As in previous years, the Study of Movies Avodah proved to be a favorite of Providence students. April Otto (’18) remarked, “It can be hard for Christians to be involved in the film and television industry, but that doesn’t mean we should avoid it. Film and TV are much too prevalent for Christians to simply write off as being none of our concern. We should be engaging in all of God’s creation and we should be creating good things as well, including film and TV.”
Each Avodah consists of a pre-discussion, the event itself, and a post-discussion. In this Avodah’s pre-discussion, students had the opportunity to interact with TV writer Matthew Beans, who works for Dreamworks Studios and has recently been a part of creating the Neflix series “The Croods”. Matthew spoke of his experience in the film industry as a writer, talking about how it relates to his calling personally. Students at Providence often talk about the Christian concept of calling and vocation and it is helpful to have an industry member to help talk through the everyday realities of applying those concepts. Beans discussed the many challenges and opportunities he has on a regular basis to influence culture-shaping mediums in film and television.
For the excursion itself, students went on a guided tour of Paramount Studios in Hollywood. The first stop was the prop warehouse, containing actual props from movies and TV shows such as Grease, the Brady Bunch, and the Transformers. Several students remarked that this was one of their favorite parts of the tour. Students walked through the Paramount lot, touring a TV studio and other sets, including a block of building facades made to look like New York City.

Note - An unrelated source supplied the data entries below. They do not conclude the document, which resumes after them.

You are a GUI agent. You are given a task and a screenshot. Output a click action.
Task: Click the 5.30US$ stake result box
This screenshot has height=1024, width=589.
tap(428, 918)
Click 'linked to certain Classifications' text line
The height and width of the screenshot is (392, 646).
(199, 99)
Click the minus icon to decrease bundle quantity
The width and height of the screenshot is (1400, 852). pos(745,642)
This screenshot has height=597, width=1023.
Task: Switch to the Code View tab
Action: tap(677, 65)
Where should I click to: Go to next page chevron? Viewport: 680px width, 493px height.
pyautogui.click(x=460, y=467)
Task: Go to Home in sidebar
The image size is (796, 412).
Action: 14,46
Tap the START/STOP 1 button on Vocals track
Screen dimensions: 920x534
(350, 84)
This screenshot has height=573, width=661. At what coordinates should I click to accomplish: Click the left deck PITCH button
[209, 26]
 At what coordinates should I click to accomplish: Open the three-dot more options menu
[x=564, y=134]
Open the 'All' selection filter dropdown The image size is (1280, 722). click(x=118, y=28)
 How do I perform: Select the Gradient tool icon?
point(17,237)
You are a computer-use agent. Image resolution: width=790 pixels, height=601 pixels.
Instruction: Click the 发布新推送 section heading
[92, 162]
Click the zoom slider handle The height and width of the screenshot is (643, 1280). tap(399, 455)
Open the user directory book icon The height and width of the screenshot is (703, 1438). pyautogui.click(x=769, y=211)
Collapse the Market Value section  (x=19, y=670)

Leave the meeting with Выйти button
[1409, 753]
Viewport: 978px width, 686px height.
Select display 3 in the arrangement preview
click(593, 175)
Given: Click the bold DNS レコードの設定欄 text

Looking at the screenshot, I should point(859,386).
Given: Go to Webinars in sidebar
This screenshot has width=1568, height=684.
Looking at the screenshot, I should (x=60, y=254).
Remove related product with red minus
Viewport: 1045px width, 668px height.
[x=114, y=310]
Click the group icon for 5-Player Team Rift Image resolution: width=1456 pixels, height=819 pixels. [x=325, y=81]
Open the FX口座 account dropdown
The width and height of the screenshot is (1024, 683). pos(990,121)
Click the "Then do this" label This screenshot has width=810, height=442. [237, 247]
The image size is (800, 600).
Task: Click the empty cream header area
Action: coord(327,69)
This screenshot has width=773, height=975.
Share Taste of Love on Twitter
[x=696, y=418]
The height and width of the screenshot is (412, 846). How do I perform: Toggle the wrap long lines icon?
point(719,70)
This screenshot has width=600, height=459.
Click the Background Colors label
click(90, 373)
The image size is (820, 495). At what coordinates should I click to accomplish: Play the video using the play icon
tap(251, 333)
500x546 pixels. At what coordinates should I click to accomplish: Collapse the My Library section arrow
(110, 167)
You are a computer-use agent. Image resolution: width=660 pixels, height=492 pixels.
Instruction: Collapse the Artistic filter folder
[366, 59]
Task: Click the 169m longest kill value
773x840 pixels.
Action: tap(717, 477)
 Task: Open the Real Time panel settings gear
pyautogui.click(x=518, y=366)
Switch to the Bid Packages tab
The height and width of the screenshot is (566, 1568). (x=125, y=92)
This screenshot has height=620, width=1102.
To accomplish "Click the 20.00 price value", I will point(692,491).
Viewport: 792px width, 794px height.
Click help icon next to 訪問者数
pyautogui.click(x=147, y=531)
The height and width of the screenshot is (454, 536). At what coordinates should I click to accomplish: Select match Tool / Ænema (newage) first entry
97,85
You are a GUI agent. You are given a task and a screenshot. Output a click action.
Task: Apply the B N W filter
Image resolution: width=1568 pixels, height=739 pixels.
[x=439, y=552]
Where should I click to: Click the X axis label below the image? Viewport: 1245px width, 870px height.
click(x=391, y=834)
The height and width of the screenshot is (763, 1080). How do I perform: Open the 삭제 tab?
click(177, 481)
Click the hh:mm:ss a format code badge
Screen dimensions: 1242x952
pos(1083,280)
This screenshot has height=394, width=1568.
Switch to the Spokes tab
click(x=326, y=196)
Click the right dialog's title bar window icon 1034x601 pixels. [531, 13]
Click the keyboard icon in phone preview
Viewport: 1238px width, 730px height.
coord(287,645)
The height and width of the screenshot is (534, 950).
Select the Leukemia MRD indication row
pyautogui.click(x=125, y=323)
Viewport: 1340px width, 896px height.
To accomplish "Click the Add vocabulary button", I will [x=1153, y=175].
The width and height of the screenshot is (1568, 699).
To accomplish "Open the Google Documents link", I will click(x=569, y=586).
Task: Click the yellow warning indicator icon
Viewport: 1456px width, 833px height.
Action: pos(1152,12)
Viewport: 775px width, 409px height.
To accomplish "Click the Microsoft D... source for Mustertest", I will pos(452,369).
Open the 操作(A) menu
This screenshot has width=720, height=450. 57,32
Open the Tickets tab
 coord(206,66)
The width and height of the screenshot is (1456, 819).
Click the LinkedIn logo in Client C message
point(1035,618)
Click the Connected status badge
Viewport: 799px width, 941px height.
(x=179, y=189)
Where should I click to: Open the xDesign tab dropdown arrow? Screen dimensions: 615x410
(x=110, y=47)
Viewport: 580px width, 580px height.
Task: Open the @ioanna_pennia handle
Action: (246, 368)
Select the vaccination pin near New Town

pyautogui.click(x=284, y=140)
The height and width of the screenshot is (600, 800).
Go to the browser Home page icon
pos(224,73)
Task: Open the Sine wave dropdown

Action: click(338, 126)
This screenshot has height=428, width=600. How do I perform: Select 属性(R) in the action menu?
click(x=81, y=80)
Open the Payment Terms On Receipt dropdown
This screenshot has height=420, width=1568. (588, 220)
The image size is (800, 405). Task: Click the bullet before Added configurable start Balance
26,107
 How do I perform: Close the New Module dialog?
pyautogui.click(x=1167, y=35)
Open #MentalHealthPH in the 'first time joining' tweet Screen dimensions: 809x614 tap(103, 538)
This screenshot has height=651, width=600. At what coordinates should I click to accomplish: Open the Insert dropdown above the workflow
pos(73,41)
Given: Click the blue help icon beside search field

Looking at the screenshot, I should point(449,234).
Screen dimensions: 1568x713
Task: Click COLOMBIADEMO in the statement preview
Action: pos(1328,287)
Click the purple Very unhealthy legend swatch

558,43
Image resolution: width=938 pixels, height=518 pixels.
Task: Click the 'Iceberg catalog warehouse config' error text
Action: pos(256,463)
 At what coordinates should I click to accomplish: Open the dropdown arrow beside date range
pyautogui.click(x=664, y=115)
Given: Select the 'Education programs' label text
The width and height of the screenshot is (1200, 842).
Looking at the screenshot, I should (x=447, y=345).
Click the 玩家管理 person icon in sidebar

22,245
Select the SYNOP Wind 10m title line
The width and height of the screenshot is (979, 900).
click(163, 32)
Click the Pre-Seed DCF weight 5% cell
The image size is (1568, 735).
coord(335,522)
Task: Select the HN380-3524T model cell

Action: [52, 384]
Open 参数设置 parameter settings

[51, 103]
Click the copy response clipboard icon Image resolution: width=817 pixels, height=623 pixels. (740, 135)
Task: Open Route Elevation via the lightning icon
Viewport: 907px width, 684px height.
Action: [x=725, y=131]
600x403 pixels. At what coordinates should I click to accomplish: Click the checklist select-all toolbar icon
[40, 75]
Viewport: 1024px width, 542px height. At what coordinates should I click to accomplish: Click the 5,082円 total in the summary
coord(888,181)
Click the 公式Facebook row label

In this tour, students articulated the large emphasis Paramount puts on its history and reputation. Paramount was one of the early movie studios in Hollywood and continues to thrive today. In the Golden Age of Hollywood, Paramount was putting out 100 movies a year, and students related this to the industrial boom of that time.
Students at Providence are given many opportunities for holistic learning: in the classroom, in the dorms, and in the experiential learning program. Avodahs like this provide an opportunity for students to open the conversation of Christian cultural engagement.